* _EXERCISE AIM_
Copy the records below exactly. Include all of them.
────────
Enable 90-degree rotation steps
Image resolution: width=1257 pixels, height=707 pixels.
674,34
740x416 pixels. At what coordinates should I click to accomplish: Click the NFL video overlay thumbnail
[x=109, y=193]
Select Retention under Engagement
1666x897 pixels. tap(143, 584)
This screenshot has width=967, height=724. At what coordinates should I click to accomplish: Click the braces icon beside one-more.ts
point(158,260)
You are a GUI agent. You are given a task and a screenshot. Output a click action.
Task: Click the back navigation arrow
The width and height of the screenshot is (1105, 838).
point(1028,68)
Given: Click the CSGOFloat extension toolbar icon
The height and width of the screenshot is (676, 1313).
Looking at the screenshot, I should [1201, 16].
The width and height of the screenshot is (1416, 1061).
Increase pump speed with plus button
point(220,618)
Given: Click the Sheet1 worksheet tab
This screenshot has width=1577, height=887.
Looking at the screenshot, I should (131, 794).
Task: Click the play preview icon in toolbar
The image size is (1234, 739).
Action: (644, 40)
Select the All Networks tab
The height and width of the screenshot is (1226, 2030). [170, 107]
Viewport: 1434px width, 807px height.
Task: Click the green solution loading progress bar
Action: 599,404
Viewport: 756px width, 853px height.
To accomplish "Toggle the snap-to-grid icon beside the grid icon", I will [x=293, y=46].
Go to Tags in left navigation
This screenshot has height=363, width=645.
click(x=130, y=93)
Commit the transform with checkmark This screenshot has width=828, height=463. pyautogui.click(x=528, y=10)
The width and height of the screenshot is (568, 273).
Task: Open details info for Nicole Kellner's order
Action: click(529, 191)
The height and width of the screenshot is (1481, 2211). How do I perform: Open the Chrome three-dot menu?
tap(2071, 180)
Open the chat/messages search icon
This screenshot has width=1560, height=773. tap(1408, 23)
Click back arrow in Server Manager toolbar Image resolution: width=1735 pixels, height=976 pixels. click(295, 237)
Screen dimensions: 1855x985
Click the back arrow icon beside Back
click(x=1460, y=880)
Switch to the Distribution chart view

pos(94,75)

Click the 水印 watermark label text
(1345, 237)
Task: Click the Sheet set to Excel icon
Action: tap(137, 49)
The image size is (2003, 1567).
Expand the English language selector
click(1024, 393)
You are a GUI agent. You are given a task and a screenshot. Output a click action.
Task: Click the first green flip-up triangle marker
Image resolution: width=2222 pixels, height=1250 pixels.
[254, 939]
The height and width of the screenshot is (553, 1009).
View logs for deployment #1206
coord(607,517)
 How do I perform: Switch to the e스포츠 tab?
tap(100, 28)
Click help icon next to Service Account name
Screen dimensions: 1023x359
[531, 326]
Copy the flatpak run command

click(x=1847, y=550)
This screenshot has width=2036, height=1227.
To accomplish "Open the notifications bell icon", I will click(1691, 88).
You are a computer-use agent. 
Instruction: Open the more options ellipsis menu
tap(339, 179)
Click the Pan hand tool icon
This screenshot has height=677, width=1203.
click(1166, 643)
────────
* _SOLUTION FOR THIS EXERCISE_
Enable 90-degree rotation steps
Image resolution: width=1257 pixels, height=707 pixels.
674,34
740x416 pixels. At what coordinates should I click to accomplish: Click the NFL video overlay thumbnail
[x=109, y=193]
Select Retention under Engagement
1666x897 pixels. tap(143, 584)
This screenshot has width=967, height=724. At what coordinates should I click to accomplish: Click the braces icon beside one-more.ts
point(158,260)
You are a GUI agent. You are given a task and a screenshot. Output a click action.
Task: Click the back navigation arrow
The width and height of the screenshot is (1105, 838).
point(1028,68)
Given: Click the CSGOFloat extension toolbar icon
The height and width of the screenshot is (676, 1313).
Looking at the screenshot, I should [1201, 16].
The width and height of the screenshot is (1416, 1061).
Increase pump speed with plus button
point(220,618)
Given: Click the Sheet1 worksheet tab
This screenshot has width=1577, height=887.
Looking at the screenshot, I should (131, 794).
Task: Click the play preview icon in toolbar
The image size is (1234, 739).
Action: (644, 40)
Select the All Networks tab
The height and width of the screenshot is (1226, 2030). [170, 107]
Viewport: 1434px width, 807px height.
Task: Click the green solution loading progress bar
Action: 599,404
Viewport: 756px width, 853px height.
To accomplish "Toggle the snap-to-grid icon beside the grid icon", I will [x=293, y=46].
Go to Tags in left navigation
This screenshot has height=363, width=645.
click(x=130, y=93)
Commit the transform with checkmark This screenshot has width=828, height=463. pyautogui.click(x=528, y=10)
The width and height of the screenshot is (568, 273).
Task: Open details info for Nicole Kellner's order
Action: click(529, 191)
The height and width of the screenshot is (1481, 2211). How do I perform: Open the Chrome three-dot menu?
tap(2071, 180)
Open the chat/messages search icon
This screenshot has width=1560, height=773. tap(1408, 23)
Click back arrow in Server Manager toolbar Image resolution: width=1735 pixels, height=976 pixels. click(295, 237)
Screen dimensions: 1855x985
Click the back arrow icon beside Back
click(x=1460, y=880)
Switch to the Distribution chart view

pos(94,75)

Click the 水印 watermark label text
(1345, 237)
Task: Click the Sheet set to Excel icon
Action: tap(137, 49)
The image size is (2003, 1567).
Expand the English language selector
click(1024, 393)
You are a GUI agent. You are given a task and a screenshot. Output a click action.
Task: Click the first green flip-up triangle marker
Image resolution: width=2222 pixels, height=1250 pixels.
[254, 939]
The height and width of the screenshot is (553, 1009).
View logs for deployment #1206
coord(607,517)
 How do I perform: Switch to the e스포츠 tab?
tap(100, 28)
Click help icon next to Service Account name
Screen dimensions: 1023x359
[531, 326]
Copy the flatpak run command

click(x=1847, y=550)
This screenshot has width=2036, height=1227.
To accomplish "Open the notifications bell icon", I will click(1691, 88).
You are a computer-use agent. 
Instruction: Open the more options ellipsis menu
tap(339, 179)
Click the Pan hand tool icon
This screenshot has height=677, width=1203.
click(1166, 643)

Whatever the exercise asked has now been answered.